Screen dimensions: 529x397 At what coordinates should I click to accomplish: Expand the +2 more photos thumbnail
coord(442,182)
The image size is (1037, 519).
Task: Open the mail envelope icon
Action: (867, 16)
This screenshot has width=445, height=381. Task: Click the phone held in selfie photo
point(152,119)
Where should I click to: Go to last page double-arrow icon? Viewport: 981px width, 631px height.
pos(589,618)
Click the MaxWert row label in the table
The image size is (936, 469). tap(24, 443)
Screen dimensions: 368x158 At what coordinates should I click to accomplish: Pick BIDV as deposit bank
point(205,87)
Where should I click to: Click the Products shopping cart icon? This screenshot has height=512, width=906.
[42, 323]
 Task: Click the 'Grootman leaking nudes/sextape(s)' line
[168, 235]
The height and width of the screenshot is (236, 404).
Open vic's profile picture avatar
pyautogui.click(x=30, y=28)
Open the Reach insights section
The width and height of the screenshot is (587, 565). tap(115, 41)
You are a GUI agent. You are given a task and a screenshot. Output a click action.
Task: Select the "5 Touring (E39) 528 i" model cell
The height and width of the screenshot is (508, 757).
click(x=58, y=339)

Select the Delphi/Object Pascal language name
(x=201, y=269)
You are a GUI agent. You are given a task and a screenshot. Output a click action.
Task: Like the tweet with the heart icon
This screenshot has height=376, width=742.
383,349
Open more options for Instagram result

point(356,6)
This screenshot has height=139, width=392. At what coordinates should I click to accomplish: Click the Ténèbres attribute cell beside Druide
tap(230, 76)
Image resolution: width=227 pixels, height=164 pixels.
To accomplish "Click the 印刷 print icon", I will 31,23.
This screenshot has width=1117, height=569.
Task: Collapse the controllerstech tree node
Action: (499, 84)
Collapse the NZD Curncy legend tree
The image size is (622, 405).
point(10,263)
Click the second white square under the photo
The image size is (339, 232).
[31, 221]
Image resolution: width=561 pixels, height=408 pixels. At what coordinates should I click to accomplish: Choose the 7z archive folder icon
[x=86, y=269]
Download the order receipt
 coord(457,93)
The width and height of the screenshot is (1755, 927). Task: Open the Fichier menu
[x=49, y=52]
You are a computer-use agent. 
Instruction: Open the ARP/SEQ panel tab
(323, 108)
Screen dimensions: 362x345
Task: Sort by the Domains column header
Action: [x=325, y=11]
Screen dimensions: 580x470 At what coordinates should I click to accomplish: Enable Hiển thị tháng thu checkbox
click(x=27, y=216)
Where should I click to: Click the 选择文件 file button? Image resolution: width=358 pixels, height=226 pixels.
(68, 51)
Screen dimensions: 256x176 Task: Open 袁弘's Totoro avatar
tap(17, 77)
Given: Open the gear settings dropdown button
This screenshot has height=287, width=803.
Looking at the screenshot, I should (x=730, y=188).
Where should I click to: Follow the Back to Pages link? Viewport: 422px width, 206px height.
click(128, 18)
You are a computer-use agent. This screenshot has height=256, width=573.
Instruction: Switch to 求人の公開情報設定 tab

# Problem to work on:
Output the data in full, please, exactly as written.

# Response to this task:
Screen dimensions: 529x397 At what coordinates should I click to accomplish: Expand the +2 more photos thumbnail
coord(442,182)
The image size is (1037, 519).
Task: Open the mail envelope icon
Action: (867, 16)
This screenshot has width=445, height=381. Task: Click the phone held in selfie photo
point(152,119)
Where should I click to: Go to last page double-arrow icon? Viewport: 981px width, 631px height.
pos(589,618)
Click the MaxWert row label in the table
The image size is (936, 469). tap(24, 443)
Screen dimensions: 368x158 At what coordinates should I click to accomplish: Pick BIDV as deposit bank
point(205,87)
Where should I click to: Click the Products shopping cart icon? This screenshot has height=512, width=906.
[42, 323]
 Task: Click the 'Grootman leaking nudes/sextape(s)' line
[168, 235]
The height and width of the screenshot is (236, 404).
Open vic's profile picture avatar
pyautogui.click(x=30, y=28)
Open the Reach insights section
The width and height of the screenshot is (587, 565). tap(115, 41)
You are a GUI agent. You are given a task and a screenshot. Output a click action.
Task: Select the "5 Touring (E39) 528 i" model cell
The height and width of the screenshot is (508, 757).
click(x=58, y=339)

Select the Delphi/Object Pascal language name
(x=201, y=269)
You are a GUI agent. You are given a task and a screenshot. Output a click action.
Task: Like the tweet with the heart icon
This screenshot has height=376, width=742.
383,349
Open more options for Instagram result

point(356,6)
This screenshot has height=139, width=392. At what coordinates should I click to accomplish: Click the Ténèbres attribute cell beside Druide
tap(230, 76)
Image resolution: width=227 pixels, height=164 pixels.
To accomplish "Click the 印刷 print icon", I will 31,23.
This screenshot has width=1117, height=569.
Task: Collapse the controllerstech tree node
Action: (499, 84)
Collapse the NZD Curncy legend tree
The image size is (622, 405).
point(10,263)
Click the second white square under the photo
The image size is (339, 232).
[31, 221]
Image resolution: width=561 pixels, height=408 pixels. At what coordinates should I click to accomplish: Choose the 7z archive folder icon
[x=86, y=269]
Download the order receipt
 coord(457,93)
The width and height of the screenshot is (1755, 927). Task: Open the Fichier menu
[x=49, y=52]
You are a computer-use agent. 
Instruction: Open the ARP/SEQ panel tab
(323, 108)
Screen dimensions: 362x345
Task: Sort by the Domains column header
Action: [x=325, y=11]
Screen dimensions: 580x470 At what coordinates should I click to accomplish: Enable Hiển thị tháng thu checkbox
click(x=27, y=216)
Where should I click to: Click the 选择文件 file button? Image resolution: width=358 pixels, height=226 pixels.
(68, 51)
Screen dimensions: 256x176 Task: Open 袁弘's Totoro avatar
tap(17, 77)
Given: Open the gear settings dropdown button
This screenshot has height=287, width=803.
Looking at the screenshot, I should (x=730, y=188).
Where should I click to: Follow the Back to Pages link? Viewport: 422px width, 206px height.
click(128, 18)
You are a computer-use agent. This screenshot has height=256, width=573.
Instruction: Switch to 求人の公開情報設定 tab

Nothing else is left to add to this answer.